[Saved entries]
....................

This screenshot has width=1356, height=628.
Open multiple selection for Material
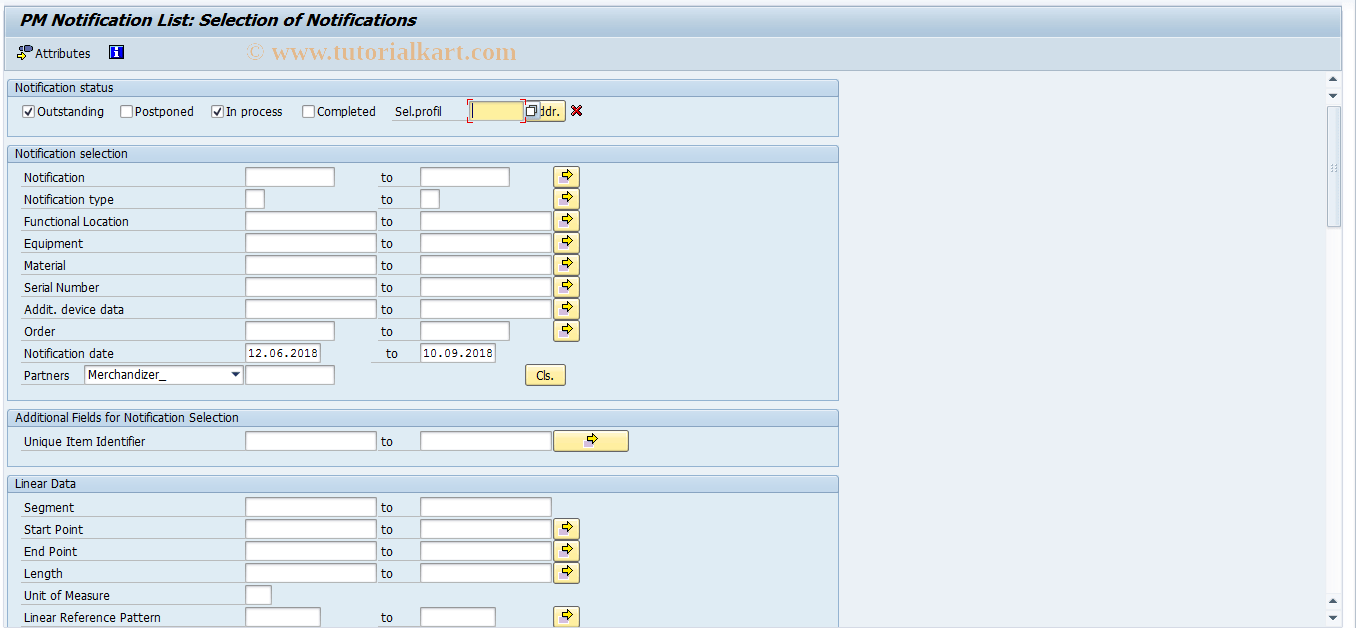point(566,264)
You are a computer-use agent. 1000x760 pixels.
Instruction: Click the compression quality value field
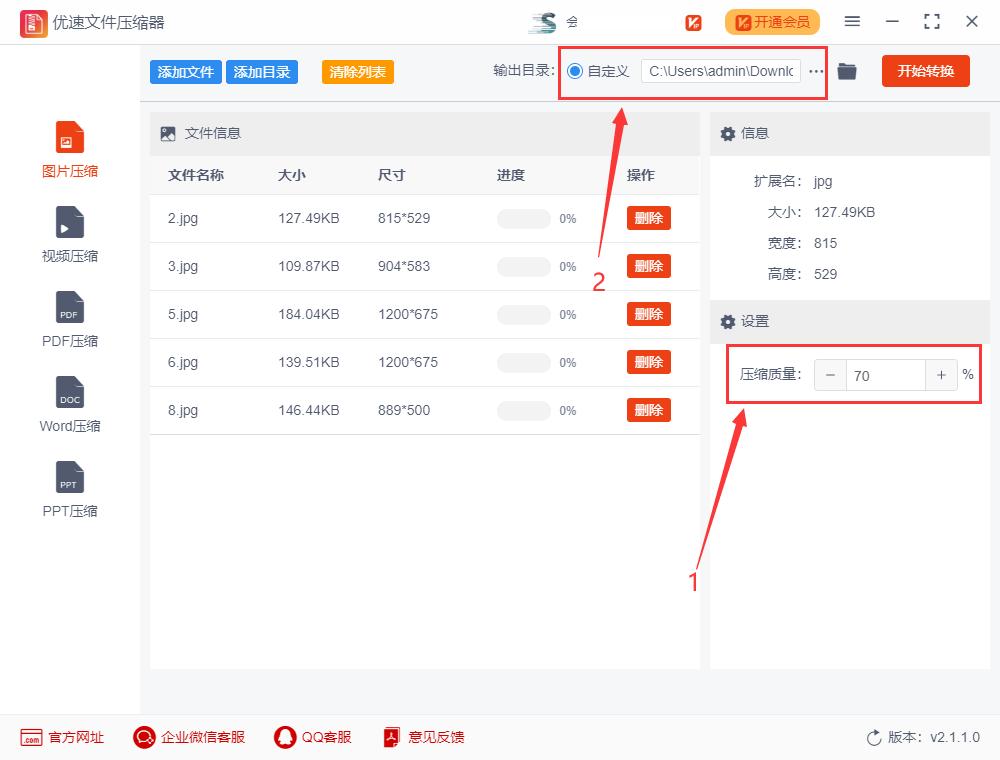coord(885,375)
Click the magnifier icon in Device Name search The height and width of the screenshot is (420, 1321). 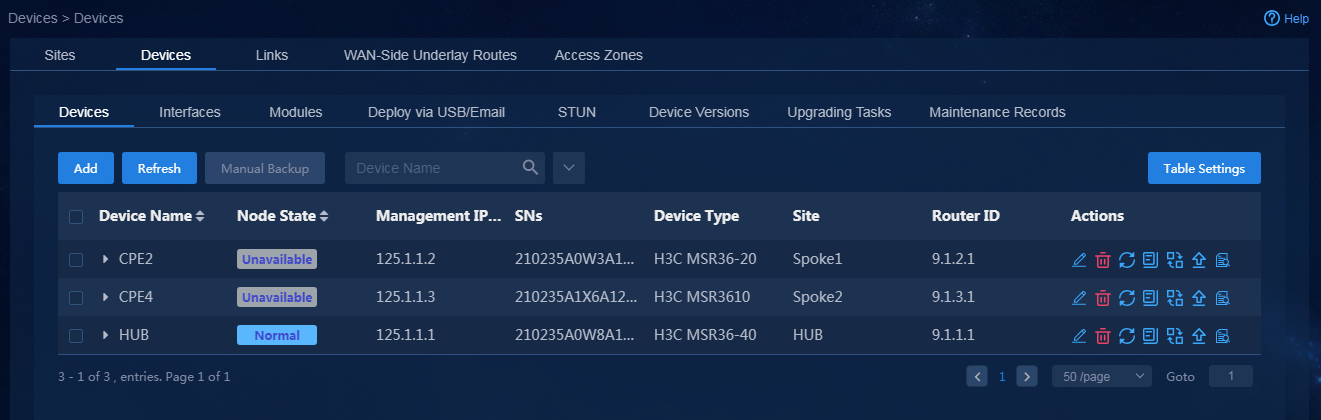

....................

YOUR OBJECTIVE - I would like an exact copy of the lines from the one holding "Open multiple selection for Material" through the last line of the entries above, with the pictures left out.

SOLUTION FOR THIS EXERCISE -
Open multiple selection for Material
point(566,264)
You are a computer-use agent. 1000x760 pixels.
Instruction: Click the compression quality value field
coord(885,375)
Click the magnifier icon in Device Name search The height and width of the screenshot is (420, 1321). 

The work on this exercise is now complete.